Although considerable progress has been made in the management of lupus over the last 10 years (recent estimates suggest an 80–90% 10-year survival rate), it remains an incurable disease (Ramsey-Goldman and Gladman, 2007). The current therapeutic options of corticosteroids, small-molecule immunosuppressants, and even targeted biological agents all really fail to address fundamental disease mechanisms in SLE. As a consequence, treatment regimens remain suboptimal both in terms of therapeutic efficacy and unwanted side effects.

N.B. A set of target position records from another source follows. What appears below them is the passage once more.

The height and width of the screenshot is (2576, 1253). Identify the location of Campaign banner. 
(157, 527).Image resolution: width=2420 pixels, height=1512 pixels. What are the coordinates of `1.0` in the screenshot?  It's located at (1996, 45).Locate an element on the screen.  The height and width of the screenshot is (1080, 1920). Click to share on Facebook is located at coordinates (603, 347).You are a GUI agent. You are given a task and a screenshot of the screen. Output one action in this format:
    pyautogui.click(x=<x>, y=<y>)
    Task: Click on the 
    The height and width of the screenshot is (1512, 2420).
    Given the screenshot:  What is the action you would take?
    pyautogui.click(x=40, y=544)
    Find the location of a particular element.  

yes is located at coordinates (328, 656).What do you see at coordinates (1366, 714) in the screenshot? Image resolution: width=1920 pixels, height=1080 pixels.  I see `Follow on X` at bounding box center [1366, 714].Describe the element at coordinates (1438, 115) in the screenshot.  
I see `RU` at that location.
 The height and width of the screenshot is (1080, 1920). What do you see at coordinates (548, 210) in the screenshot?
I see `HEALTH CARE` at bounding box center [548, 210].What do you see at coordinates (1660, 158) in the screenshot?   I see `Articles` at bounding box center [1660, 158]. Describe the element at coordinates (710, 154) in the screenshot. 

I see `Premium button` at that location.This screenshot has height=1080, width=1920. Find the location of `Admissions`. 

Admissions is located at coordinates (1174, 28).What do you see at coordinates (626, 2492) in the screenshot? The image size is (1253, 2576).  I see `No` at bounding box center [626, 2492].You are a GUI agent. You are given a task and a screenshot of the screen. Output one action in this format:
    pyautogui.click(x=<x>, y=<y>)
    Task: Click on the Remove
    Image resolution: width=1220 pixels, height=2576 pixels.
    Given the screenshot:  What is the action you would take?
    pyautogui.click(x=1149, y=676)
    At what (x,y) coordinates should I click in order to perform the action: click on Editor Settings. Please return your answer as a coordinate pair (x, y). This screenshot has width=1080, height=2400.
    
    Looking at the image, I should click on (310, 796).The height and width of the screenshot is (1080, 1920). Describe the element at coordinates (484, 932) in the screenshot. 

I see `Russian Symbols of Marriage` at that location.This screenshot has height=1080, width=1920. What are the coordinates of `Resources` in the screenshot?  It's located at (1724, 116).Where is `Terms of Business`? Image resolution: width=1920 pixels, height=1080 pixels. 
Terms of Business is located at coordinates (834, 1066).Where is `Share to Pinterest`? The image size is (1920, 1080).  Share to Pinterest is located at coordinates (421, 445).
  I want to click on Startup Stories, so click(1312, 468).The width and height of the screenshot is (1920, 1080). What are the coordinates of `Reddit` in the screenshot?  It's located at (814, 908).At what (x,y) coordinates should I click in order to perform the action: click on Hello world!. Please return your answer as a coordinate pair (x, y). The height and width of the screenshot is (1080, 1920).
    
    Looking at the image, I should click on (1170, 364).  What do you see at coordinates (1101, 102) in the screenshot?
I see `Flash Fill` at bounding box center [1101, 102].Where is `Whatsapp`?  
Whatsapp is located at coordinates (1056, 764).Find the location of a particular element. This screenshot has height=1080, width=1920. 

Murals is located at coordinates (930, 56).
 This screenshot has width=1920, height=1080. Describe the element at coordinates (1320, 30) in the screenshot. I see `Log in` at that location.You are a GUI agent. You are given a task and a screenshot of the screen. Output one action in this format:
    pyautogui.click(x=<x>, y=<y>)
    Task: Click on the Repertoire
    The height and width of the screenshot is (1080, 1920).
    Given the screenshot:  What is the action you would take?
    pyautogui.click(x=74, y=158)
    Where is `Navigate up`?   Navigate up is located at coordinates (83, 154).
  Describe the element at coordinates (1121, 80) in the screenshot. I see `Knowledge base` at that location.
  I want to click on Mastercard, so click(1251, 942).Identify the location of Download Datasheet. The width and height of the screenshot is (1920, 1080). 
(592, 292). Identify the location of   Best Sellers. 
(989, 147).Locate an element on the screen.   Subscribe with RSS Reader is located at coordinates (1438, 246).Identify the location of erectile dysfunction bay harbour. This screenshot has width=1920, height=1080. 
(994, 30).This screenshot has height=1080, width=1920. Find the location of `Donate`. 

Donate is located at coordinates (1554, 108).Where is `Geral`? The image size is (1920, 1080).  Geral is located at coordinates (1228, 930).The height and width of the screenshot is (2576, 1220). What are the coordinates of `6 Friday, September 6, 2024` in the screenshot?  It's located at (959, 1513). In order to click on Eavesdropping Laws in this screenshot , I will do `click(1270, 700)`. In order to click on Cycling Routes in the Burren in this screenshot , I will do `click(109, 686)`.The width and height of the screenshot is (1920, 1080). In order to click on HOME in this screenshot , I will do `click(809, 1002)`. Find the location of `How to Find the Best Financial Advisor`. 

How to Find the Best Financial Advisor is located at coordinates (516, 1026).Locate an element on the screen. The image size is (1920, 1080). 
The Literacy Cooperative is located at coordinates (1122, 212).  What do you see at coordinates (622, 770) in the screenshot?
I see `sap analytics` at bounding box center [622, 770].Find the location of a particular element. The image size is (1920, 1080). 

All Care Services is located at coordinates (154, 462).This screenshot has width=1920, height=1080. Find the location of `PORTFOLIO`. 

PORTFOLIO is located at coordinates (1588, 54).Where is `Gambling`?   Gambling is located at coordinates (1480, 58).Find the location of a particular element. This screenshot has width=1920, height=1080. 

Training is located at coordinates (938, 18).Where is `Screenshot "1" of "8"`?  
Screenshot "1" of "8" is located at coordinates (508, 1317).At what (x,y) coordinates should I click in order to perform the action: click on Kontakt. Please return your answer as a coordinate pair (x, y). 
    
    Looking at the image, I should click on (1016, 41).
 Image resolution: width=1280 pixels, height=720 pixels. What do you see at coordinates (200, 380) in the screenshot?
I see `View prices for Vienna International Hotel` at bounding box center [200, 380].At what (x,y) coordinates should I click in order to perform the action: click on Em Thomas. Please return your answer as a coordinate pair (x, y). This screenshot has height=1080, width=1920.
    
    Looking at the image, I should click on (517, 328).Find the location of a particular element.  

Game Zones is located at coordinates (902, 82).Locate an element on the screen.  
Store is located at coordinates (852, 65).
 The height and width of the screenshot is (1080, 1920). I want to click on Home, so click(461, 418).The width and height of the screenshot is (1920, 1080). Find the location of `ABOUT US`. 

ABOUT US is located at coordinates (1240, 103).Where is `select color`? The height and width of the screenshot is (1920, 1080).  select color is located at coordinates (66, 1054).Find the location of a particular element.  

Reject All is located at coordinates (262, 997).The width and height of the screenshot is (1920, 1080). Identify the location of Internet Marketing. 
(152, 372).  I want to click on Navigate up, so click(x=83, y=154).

Perhaps the key motivation for studying lupus genetics is that it has the potential to highlight fundamental disease pathways that are part of the causative pathogenic process – pathways that will then be amenable to therapeutic intervention. However, we are also aware that demonstrable immunological dysfunction precedes the development of clinical lupus, often by many years, and it is during this window of opportunity that we perhaps have the best chances of intervening with targeted therapeutics to prevent the onset of overt disease (Arbuckle et al., 2003). The identification of genetic variants contributing to disease susceptibility may also eventually allow us to identify individuals who are at high risk of developing the disease and who can therefore be targeted for preventative, or pre-clinical treatment strategies. Whether we can utilize our genetic knowledge further, to predict disease manifestations or to guide therapeutic decisions, is more speculative and dependent on further research (Rhodes and Vyse, 2010).